Eastern Hog-nosed Snake (Heterodon platirhinos)
The UTRCA wants to hear about sightings of the Threatened Eastern Hog-nosed Snake in the Upper Thames River watershed. Please contact Scott Gillingwater, Species at Risk Biologist, to report a sighting.
One of Ontario’s most unique snake species, the Eastern Hog-nosed Snake can be found in sandy areas, ranging from open fields to dunes and thickets to mixed forests. This harmless snake is named for its upturned snout, which it uses to prod for toads, to bury itself in sand, or to excavate a nest. (See more photos on Flickr)
The Hog-nosed is a heavy-bodied snake that can reach lengths of 50 to 115 cm as an adult. The colour and pattern are highly variable. In juveniles and some adults there are large, dark blotches along the back, alternating with smaller blotches along the sides. The background colour can be grey, green, yellow, orange or brown. Some adults have a solid dorsal colour of brown, olive, grey or black (melanistic). The belly can be cream or yellow with grey mottling. The underside of the tail is generally lighter than the rest of the belly.

────

• Required work:
Reproduce everything in the Eastern Hog-nosed Snake text from "Eastern Hog-nosed Snake (Heterodon" down to "report a sighting.", word for word.

• Dataset extract:
────

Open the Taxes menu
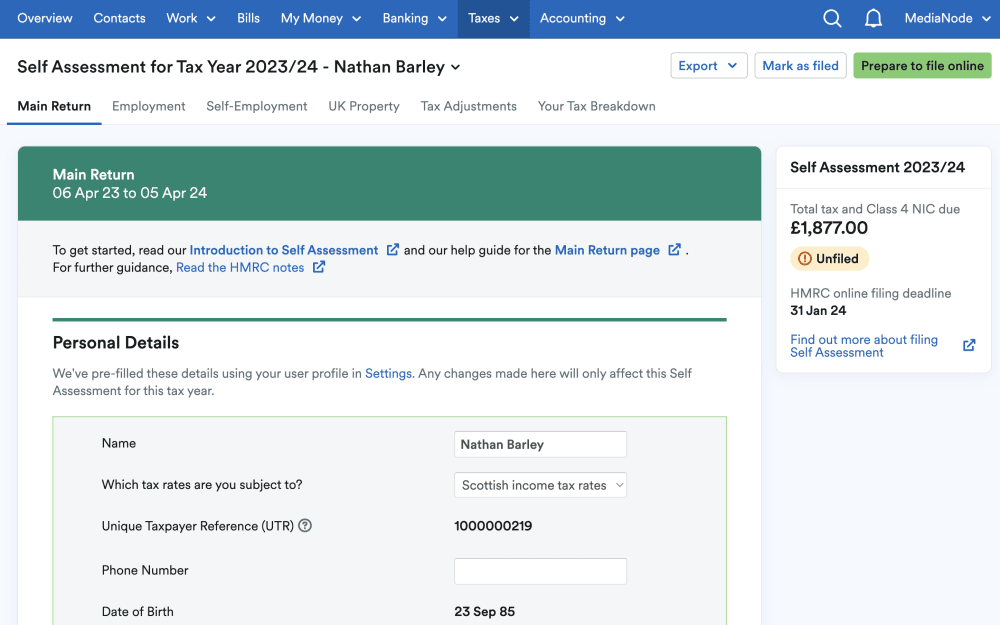1000x625 pixels. pos(494,19)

────

• Reply:
Eastern Hog-nosed Snake (Heterodon platirhinos)
The UTRCA wants to hear about sightings of the Threatened Eastern Hog-nosed Snake in the Upper Thames River watershed. Please contact Scott Gillingwater, Species at Risk Biologist, to report a sighting.